AMD has announced a trio of new processors ahead of the launch of the annual CES consumer technology show in Las Vegas this Tuesday, January 8.

The semiconductor specialist on Sunday announced availability of its second-generation Ryzen 3000 mobile processors for ultrathin and gaming notebooks, Athlon 300 mobile processors for larger laptops and  seventh-generation A-Series processors.

AMD Processors Make Chromebooks for First Time

In a notable win for the US company, AMD processors have made it into a wide range of Chromebooks – previously all powered by Intel or ARM processors – for the first time, including the Acer Chromebook 315 and HP Chromebook 14.

With AMD President and CEO Dr Lisa Su delivering a keynote address at CES on January 9 in the Venetian Palazzo Ballroom, industry analysts will be hoping for sight of (and a launch date for) the company’s third-generation Ryzen processors too, which look set to introduce the first 7nm mainstream processors to PCs.

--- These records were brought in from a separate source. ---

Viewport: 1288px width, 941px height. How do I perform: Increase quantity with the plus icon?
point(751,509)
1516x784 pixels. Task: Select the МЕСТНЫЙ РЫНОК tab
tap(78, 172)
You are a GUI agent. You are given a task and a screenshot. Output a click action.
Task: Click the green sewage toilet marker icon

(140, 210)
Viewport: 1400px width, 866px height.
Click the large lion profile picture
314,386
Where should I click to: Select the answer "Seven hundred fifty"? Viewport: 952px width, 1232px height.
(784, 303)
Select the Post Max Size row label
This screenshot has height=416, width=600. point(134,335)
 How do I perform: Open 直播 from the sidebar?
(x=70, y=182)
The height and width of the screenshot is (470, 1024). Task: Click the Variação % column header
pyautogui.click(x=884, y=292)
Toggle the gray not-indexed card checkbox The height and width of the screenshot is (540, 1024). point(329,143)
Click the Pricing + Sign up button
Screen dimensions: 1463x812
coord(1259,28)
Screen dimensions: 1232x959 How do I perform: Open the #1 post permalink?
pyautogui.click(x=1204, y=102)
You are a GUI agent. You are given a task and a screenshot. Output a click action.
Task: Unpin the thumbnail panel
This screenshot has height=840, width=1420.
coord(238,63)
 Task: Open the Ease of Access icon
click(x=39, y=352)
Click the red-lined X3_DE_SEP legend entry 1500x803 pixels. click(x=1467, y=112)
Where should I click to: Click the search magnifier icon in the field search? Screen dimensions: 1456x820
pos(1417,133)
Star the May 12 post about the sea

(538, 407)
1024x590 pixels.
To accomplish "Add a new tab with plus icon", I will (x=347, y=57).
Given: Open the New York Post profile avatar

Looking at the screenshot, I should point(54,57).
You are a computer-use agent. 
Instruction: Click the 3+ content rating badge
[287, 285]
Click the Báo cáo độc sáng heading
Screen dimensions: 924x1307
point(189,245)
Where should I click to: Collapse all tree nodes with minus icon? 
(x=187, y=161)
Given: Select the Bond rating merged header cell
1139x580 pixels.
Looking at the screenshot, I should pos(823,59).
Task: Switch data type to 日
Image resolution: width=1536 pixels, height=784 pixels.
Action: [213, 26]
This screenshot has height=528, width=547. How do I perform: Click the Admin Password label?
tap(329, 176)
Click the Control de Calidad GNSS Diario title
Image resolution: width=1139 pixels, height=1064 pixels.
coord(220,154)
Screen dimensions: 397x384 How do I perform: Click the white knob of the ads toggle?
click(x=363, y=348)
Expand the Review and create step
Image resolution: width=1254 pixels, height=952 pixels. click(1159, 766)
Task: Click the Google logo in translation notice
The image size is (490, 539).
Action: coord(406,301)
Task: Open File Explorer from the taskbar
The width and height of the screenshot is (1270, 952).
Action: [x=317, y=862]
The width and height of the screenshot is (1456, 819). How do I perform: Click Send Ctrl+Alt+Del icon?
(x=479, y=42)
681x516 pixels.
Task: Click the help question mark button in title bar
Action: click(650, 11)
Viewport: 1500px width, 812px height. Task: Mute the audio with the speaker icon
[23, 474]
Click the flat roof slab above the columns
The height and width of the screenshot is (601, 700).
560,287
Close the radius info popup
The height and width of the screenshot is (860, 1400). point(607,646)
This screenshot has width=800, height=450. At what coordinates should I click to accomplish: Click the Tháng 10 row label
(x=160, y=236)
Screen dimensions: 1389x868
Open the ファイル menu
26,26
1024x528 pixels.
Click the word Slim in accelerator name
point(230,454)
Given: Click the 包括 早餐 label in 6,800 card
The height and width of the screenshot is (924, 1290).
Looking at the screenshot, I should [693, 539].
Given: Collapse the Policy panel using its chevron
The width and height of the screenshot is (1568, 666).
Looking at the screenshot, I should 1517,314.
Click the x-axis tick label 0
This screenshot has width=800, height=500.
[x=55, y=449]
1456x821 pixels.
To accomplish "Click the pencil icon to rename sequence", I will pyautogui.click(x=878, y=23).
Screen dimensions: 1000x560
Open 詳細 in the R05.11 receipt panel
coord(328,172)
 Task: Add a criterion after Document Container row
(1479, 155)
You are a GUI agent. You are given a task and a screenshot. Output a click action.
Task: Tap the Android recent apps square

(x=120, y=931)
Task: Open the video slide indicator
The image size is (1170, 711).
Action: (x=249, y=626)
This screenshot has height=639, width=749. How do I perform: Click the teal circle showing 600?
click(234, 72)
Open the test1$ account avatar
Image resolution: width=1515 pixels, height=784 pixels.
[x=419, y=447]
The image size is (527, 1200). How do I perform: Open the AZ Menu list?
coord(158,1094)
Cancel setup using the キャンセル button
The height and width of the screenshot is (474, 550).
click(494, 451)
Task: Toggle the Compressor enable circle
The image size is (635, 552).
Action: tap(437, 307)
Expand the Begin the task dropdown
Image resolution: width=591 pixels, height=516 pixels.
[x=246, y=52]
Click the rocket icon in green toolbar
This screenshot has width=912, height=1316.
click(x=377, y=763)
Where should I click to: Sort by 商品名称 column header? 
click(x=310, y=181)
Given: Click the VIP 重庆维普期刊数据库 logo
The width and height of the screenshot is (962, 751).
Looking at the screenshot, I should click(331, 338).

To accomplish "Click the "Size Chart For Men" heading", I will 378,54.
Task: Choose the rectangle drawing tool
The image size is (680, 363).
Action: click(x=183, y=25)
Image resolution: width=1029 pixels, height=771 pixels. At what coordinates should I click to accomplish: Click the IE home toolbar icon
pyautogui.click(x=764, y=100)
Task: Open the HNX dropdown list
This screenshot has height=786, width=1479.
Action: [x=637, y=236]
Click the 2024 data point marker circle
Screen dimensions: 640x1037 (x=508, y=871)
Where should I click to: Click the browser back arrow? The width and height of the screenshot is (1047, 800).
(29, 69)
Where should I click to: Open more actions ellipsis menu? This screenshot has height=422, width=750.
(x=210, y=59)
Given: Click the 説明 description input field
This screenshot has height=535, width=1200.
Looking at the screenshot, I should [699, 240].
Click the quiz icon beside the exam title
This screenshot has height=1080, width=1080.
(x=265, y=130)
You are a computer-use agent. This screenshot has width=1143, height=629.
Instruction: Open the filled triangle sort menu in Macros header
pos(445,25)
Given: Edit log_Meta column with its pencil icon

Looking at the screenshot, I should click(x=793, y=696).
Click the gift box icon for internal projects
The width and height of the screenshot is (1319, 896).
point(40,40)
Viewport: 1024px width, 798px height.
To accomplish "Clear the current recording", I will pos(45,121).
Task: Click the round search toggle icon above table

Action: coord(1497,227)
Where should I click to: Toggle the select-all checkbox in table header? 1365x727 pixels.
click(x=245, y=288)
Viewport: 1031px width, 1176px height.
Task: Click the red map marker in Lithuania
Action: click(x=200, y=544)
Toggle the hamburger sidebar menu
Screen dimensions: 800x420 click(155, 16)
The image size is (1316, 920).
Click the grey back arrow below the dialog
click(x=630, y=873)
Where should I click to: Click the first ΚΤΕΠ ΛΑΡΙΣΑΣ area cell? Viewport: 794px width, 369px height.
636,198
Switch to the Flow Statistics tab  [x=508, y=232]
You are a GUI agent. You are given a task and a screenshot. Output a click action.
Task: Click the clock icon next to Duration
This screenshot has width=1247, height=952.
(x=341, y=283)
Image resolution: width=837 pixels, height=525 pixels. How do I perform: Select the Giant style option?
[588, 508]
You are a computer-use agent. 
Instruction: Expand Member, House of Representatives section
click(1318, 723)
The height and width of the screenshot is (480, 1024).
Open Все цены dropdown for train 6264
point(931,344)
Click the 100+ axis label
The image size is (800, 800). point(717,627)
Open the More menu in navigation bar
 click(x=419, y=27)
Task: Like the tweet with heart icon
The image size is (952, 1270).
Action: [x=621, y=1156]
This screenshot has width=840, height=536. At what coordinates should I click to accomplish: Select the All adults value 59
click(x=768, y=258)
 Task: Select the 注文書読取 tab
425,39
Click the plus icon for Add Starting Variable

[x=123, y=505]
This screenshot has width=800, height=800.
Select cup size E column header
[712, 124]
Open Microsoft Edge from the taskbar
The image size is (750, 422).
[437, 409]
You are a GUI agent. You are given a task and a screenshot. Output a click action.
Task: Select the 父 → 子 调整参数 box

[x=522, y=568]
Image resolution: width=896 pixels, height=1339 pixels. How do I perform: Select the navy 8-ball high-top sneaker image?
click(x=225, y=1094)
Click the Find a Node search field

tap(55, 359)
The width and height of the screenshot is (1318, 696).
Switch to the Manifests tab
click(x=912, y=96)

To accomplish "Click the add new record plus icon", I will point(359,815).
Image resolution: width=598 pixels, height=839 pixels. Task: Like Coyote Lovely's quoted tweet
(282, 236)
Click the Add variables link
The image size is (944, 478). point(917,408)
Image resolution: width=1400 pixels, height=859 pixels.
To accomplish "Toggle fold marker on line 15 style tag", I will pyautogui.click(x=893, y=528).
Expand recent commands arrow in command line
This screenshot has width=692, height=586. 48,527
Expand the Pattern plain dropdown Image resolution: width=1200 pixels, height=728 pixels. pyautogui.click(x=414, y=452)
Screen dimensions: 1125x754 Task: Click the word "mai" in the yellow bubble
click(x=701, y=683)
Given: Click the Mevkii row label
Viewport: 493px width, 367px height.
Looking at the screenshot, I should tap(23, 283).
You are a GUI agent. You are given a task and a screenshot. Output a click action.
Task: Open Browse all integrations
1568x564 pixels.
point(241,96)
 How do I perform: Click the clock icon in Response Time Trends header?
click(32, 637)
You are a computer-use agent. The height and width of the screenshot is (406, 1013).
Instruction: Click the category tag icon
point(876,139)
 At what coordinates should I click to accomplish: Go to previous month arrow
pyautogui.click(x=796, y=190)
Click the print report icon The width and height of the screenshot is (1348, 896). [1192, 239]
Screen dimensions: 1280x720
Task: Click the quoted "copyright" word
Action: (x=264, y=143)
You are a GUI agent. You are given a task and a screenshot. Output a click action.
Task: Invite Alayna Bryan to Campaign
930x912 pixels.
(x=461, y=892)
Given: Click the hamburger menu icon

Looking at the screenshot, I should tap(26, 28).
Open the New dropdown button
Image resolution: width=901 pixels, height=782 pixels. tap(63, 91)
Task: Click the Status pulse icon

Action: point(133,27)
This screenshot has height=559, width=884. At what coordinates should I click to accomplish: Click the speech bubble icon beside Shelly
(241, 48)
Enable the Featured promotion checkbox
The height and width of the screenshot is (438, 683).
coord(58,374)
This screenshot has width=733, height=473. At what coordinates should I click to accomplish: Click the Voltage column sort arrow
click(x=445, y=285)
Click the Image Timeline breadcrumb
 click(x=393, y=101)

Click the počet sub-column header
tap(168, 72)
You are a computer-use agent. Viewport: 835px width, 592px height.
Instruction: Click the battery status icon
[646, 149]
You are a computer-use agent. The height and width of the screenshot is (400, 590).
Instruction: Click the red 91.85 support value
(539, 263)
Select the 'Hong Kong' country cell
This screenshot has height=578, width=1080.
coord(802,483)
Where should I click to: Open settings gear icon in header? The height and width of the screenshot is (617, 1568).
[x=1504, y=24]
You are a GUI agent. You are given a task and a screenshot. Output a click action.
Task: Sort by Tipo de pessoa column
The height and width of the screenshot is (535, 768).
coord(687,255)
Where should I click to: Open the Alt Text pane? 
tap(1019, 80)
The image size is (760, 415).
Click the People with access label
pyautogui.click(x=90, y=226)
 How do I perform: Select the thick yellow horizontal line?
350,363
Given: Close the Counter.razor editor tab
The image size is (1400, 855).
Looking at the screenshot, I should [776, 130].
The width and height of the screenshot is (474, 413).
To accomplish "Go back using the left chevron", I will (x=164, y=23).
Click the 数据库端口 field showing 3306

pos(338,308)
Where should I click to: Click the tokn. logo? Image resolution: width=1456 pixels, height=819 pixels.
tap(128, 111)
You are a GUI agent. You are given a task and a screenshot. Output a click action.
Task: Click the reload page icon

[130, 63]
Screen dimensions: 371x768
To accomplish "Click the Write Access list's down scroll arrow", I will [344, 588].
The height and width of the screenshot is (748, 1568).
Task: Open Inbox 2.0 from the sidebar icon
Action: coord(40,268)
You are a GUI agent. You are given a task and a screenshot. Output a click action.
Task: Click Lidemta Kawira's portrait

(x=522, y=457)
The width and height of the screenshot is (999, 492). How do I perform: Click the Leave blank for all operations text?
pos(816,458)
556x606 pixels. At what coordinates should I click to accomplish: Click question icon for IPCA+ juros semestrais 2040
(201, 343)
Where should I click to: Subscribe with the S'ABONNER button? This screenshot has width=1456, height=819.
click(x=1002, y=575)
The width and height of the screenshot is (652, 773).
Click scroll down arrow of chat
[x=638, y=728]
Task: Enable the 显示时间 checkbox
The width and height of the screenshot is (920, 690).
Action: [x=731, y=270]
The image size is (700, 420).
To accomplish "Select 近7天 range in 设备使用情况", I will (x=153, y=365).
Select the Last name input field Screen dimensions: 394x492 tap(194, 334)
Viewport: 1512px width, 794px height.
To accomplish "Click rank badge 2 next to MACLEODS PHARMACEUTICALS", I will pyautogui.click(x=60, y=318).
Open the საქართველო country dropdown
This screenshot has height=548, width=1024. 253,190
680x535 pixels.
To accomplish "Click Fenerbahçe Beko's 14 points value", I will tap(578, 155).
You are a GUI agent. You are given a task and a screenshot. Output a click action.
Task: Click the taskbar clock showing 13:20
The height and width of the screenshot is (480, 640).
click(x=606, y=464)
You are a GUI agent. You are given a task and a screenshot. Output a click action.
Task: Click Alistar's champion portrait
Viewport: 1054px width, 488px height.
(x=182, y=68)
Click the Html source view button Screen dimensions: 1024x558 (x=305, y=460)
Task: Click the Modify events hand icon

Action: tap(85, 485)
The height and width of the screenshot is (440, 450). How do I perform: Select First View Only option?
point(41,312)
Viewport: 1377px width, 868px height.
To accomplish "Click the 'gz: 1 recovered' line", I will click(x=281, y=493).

Given Intel’s well-documented struggles to introduce its 7nm alternative  Cannon Lake chips, that would be a coup. And AMD is making no secret of who it is targeting with this week’s releases, claiming its Ryzen 7 3700U can edit media up to 29 percent faster than the Intel Core i7-8550U, and the AMD Ryzen 5 3500U can load websites up to 14 percent faster than the Intel Core i5-8250U.

Read this: Intel Unveils New Architectures: Open API, 3D Stacking, More

“Users expect mobile PCs that excel at both everyday tasks and compute-heavy experiences, and with our latest mobile processor portfolio AMD offers exactly that across all levels of the market,” said Saeid Moshkelani, senior vice president and general manager, Client Compute, AMD.

The International Consumer Electronics Show, known universally as CES, kicks off on Tuesday in Las Vegas.  The event, which is set to attract 182,000 attendees and which  features over 4,400 exhibitors, stretches over four days.